Q: And as of this time, do you fully understand all the consequences to you of your plea and the possible sentence under the United States Sentencing Guidelines?

10

A: Now I do.

11

Q: And understanding all that, at this time do you want to persist in that plea or do you want to attempt to withdraw that plea?

A: I don't want to withdraw the plea

12

Q: Knowing what the Sentencing Guidelines provide for in your case as reported to us and to the judge in the presentence investigation, specifically, that the [S]entencing Guideline range in this case is from 51 to 63 months, do you understand that?

13

A: Yes, I do.

14

Q: And knowing all those things, do you persist in the plea and your desire to be sentenced today by Judge Duff?

15

A: Yes, I do.

16

(Tr. of 11/2/95, at 9-10.) In response to a question by the court, Mr. Escobedo stated that he had written the letter because he "didn't understand the enhancement at the time," but that he now understood it. (Id. at 11.) The district court then sentenced Mr. Escobedo.

17

On appeal, Mr. Escobedo asserts that his right to due process was violated when the district court relied upon erroneous information (specifically, the fact that Mr. Escobedo purchased guns while on parole) in imposing sentence. In essence, he is revisiting the issue extensively discussed on November 2. During that proceeding, however, he acknowledged that the information in the plea agreement was correct, and consequently he cannot be heard to complain about it now. Mr. Escobedo also claims that his attorney was ineffective at sentencing for allowing him to be sentenced based on erroneous and prejudicial information. On the contrary, our review of the record, especially the September 11 and November 2 transcripts, shows that counsel protected Mr. Escobedo's right to be sentenced on accurate information. Given that Mr. Escobedo himself acknowledged in open court that he did in fact purchase guns while he was on parole, counsel cannot be considered ineffective for allowing the district court to take that information into account in imposing sentence.

18

Finally, Mr. Escobedo argues that the district judge failed to comply with Federal Rule of Criminal Procedure 32(a) at his sentencing.

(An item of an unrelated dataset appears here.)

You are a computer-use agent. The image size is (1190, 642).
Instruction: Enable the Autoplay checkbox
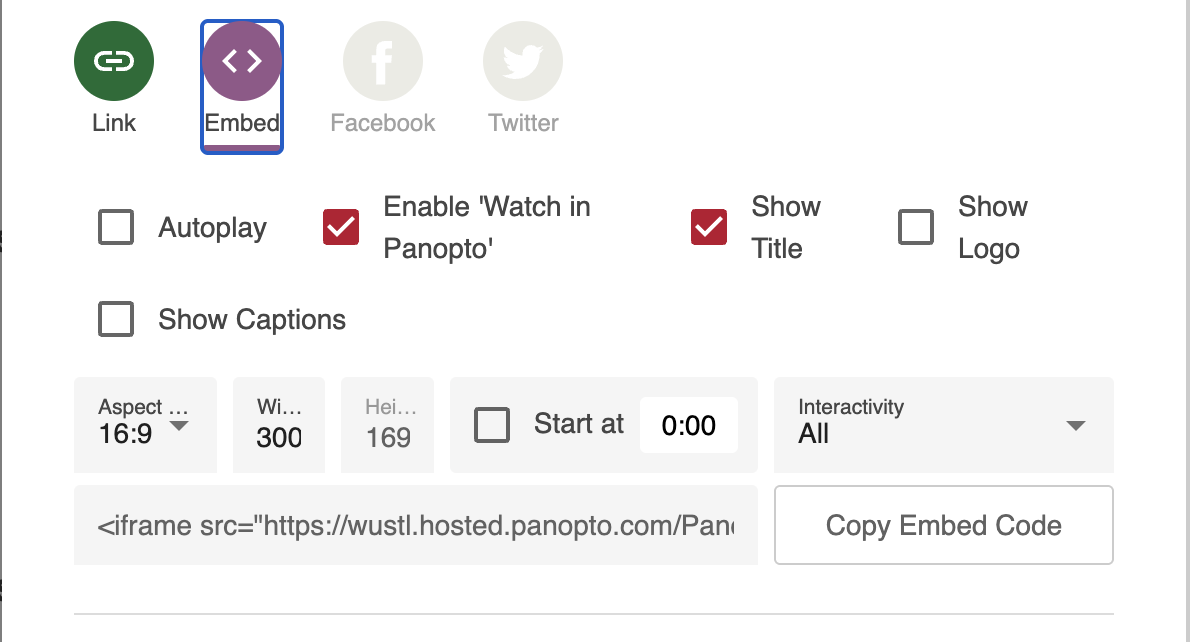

Technically he is correct, as the district judge did not ask Mr. Escobedo whether he had an opportunity to discuss the presentence report (PSR) with his attorney. See United States v. Rone, 743 F.2d 1169, 1174 (7th Cir.1984). This technical non-compliance does not amount to reversible error, however, given that the purpose of continuing sentencing until November 2 was exactly to give Mr. Escobedo and his attorney time to discuss the case (especially the plea agreement and the PSR) and decide on a course of action. Mr. Escobedo does not deny that he and his counsel discussed his PSR, and from the transcript of the proceedings, it is quite clear that they had done so by the time Mr. Escobedo was sentenced. Thus the purpose behind the rule was satisfied, and the error was harmless. See United States v. Wagner, 996 F.2d 906, 916 (7th Cir.1993), United States v. Brown, 785 F.2d 587, 592 (7th Cir.1986).

19

AFFIRMED.

*

After an examination of the briefs and the record, we have concluded that oral argument is unnecessary, accordingly, the appellant's request for oral argument is denied and the appeal is submitted on the briefs and the record. See Fed.R.App.P. 34(a); Cir.R. 34(f)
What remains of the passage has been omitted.